Data extract Block Start

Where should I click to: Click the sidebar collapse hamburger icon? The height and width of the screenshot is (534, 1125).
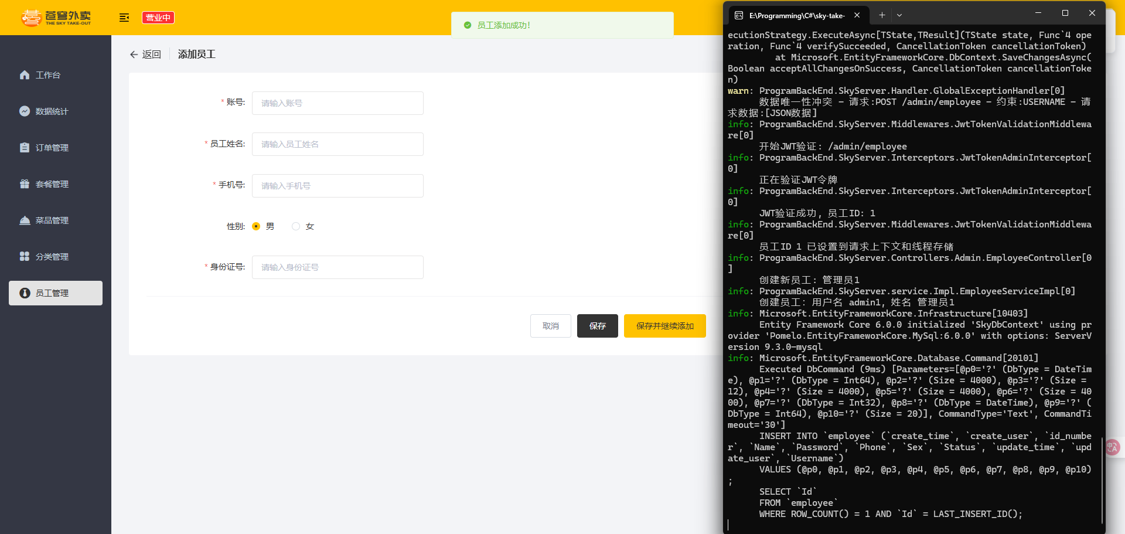coord(124,18)
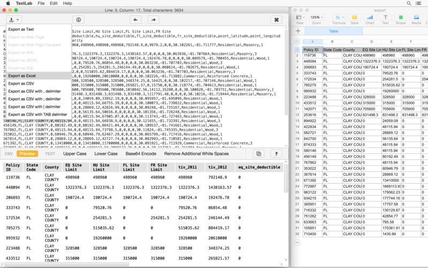Click the export download toolbar button
The height and width of the screenshot is (268, 428).
tap(14, 20)
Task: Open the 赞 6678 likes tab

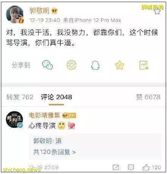Action: click(148, 97)
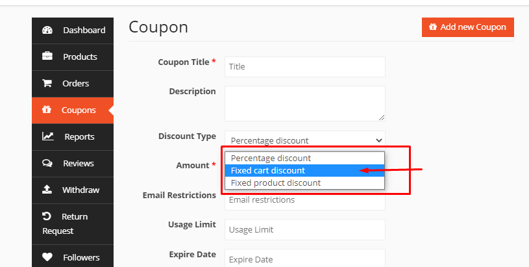Screen dimensions: 529x267
Task: Click the Withdraw upload icon
Action: click(47, 190)
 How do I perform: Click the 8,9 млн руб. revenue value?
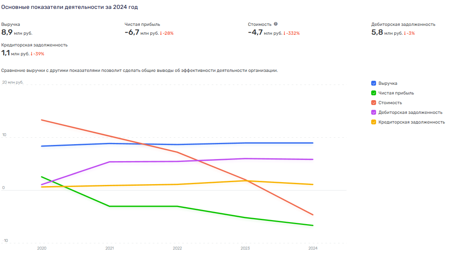(x=17, y=33)
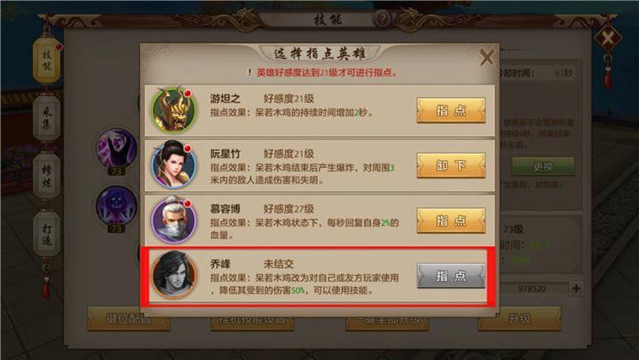The width and height of the screenshot is (639, 360).
Task: Click green 更换 button
Action: (x=543, y=166)
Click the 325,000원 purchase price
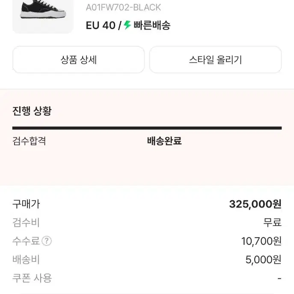Screen dimensions: 294x294 (x=255, y=204)
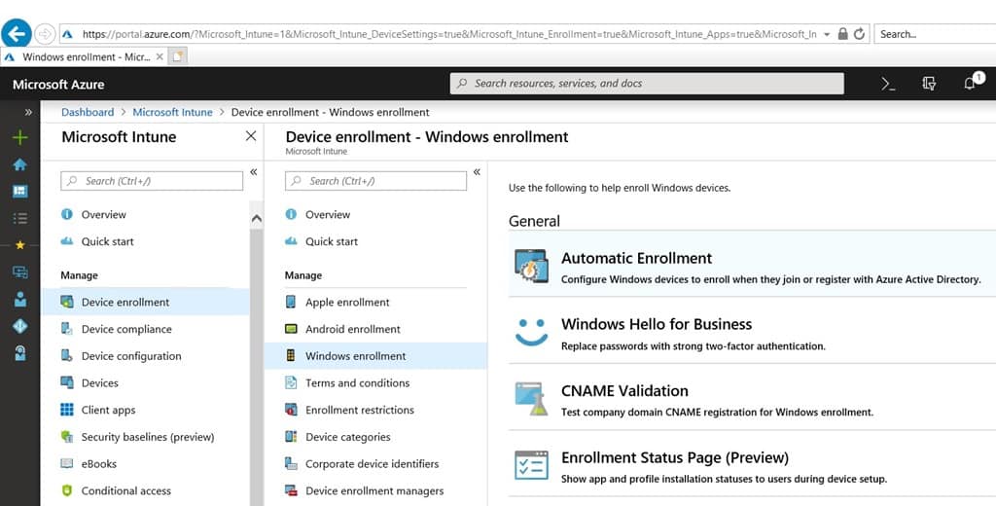Collapse the Device enrollment menu pane

pos(477,172)
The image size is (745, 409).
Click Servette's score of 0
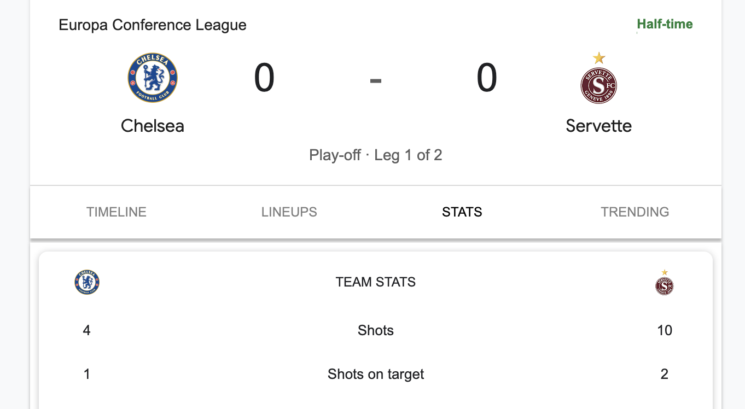(487, 78)
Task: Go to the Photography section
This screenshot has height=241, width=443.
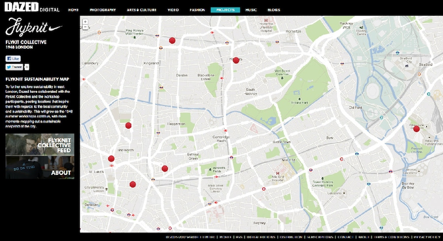Action: tap(103, 10)
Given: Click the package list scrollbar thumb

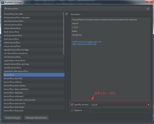Looking at the screenshot, I should [x=64, y=33].
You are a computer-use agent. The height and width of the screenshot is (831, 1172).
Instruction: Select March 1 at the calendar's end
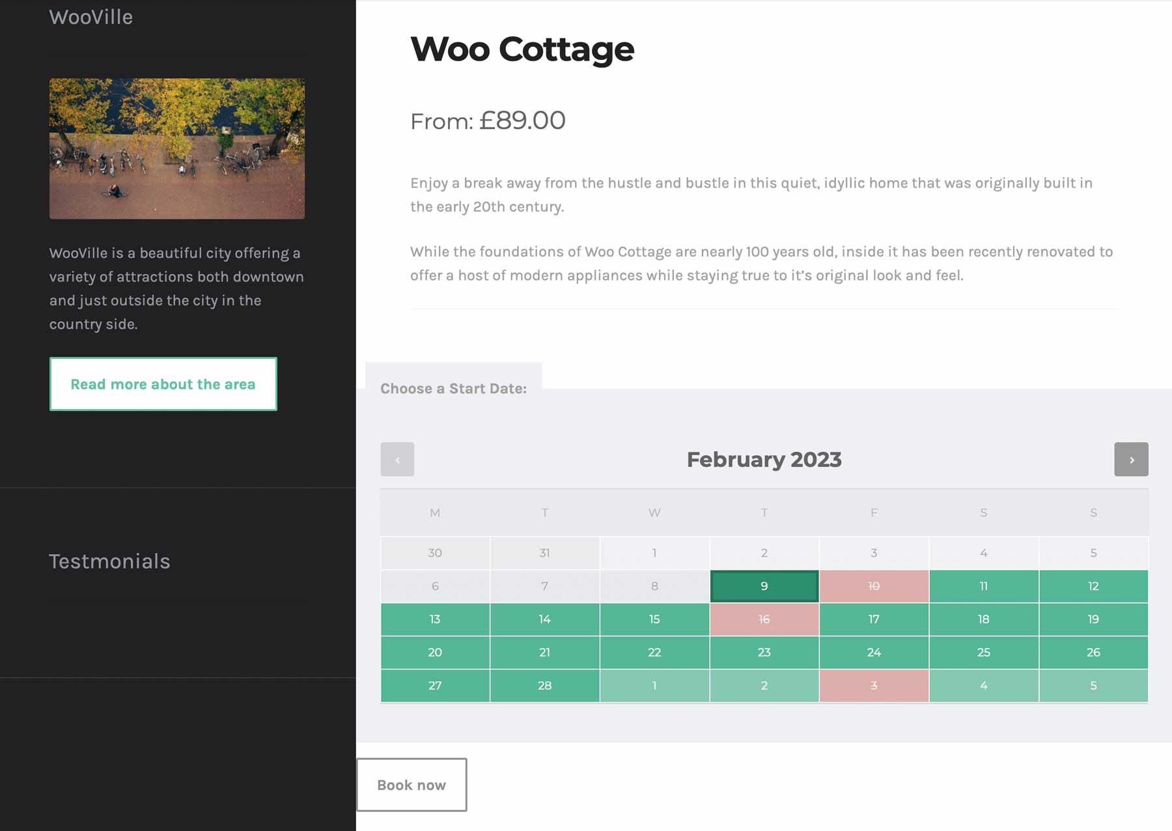coord(654,685)
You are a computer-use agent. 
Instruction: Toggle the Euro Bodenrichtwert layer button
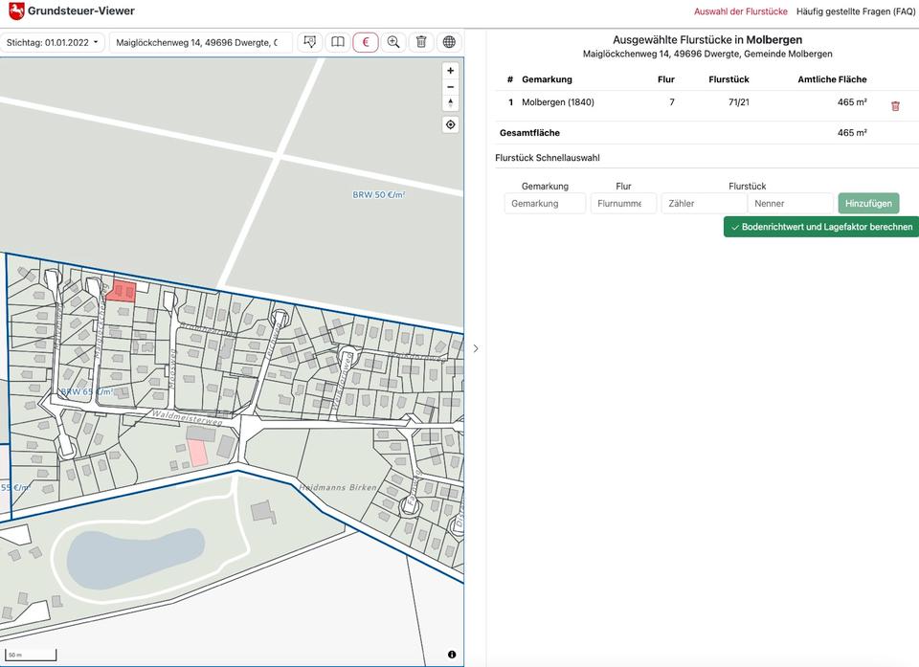pos(365,42)
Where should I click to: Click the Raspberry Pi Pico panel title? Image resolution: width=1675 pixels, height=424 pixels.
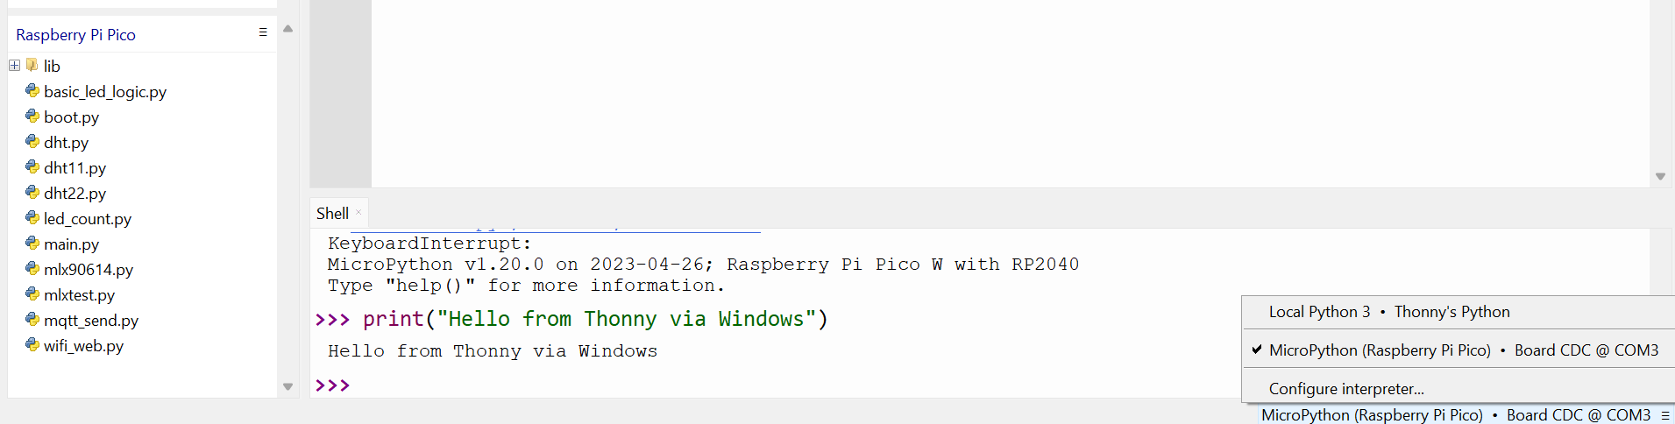coord(75,35)
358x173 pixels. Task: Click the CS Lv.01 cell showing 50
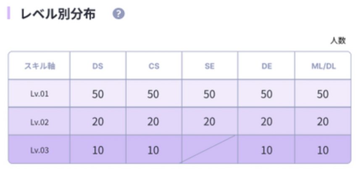coord(154,94)
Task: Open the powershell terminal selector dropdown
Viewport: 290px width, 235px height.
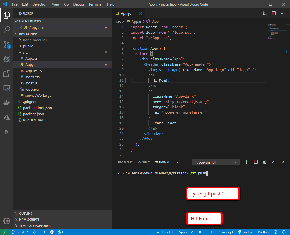Action: click(216, 162)
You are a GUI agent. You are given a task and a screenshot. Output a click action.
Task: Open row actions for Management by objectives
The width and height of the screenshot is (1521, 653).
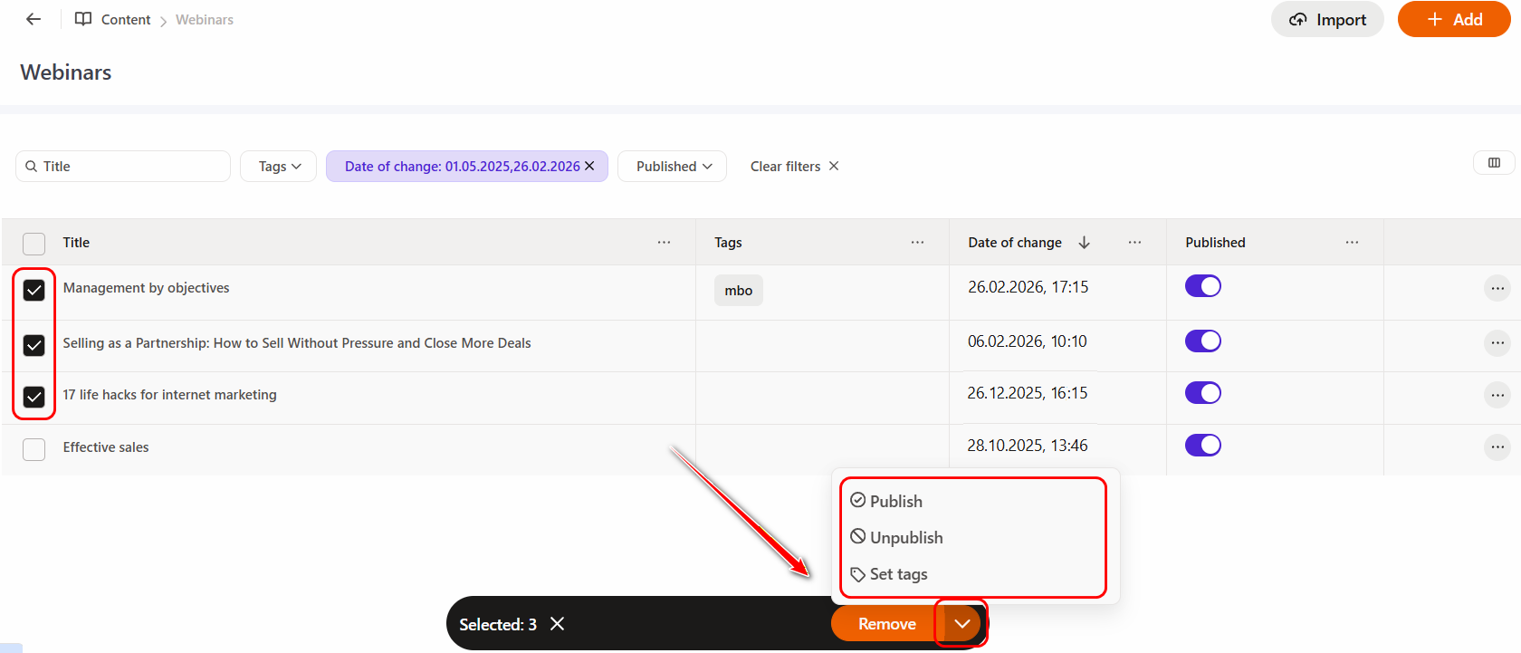click(1497, 289)
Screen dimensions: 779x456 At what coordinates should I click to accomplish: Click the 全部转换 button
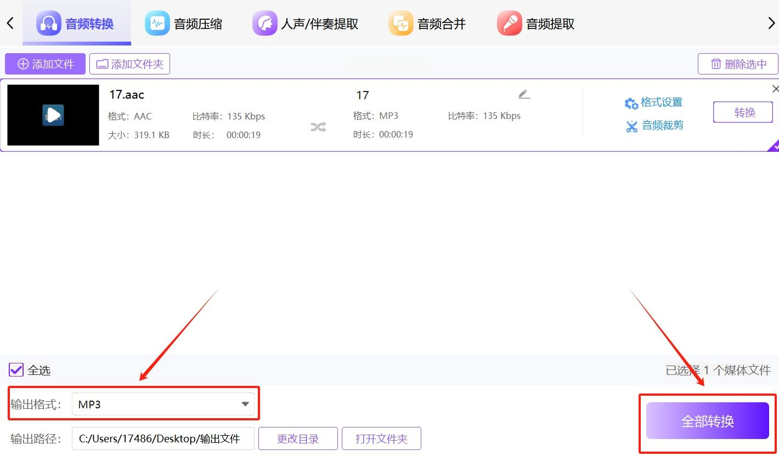[708, 421]
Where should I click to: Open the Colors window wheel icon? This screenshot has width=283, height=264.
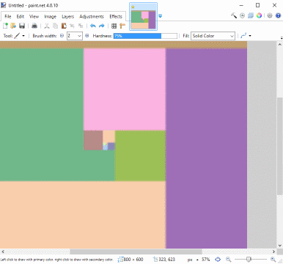click(260, 15)
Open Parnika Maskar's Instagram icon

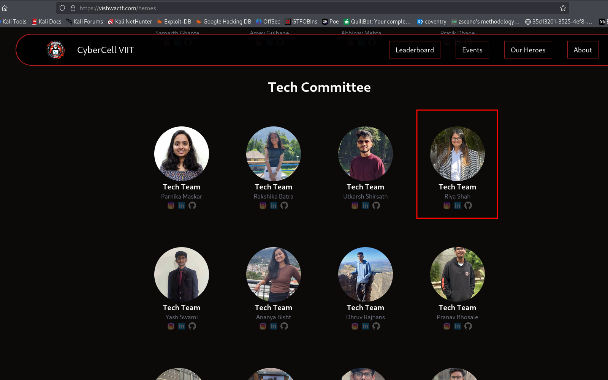pos(171,205)
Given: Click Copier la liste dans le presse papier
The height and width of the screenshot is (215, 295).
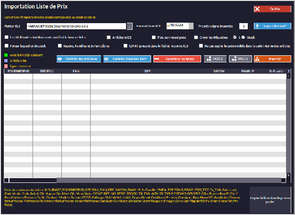Looking at the screenshot, I should (270, 199).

Data extract Block End

* **Task brief**:
The lines wanted run from the line containing "Task: Open row" through the end of the entries; return them exactly, both ends included, and keep pictures out.

* **Response area**:
Task: Open row actions for Management by objectives
The width and height of the screenshot is (1521, 653).
click(1497, 289)
Screen dimensions: 779x456 At what coordinates should I click to accomplish: Click the 全部转换 button
[708, 421]
Where should I click to: Open the Colors window wheel icon? This screenshot has width=283, height=264.
click(260, 15)
Open Parnika Maskar's Instagram icon

pos(171,205)
Given: Click Copier la liste dans le presse papier
The height and width of the screenshot is (215, 295).
Looking at the screenshot, I should (270, 199).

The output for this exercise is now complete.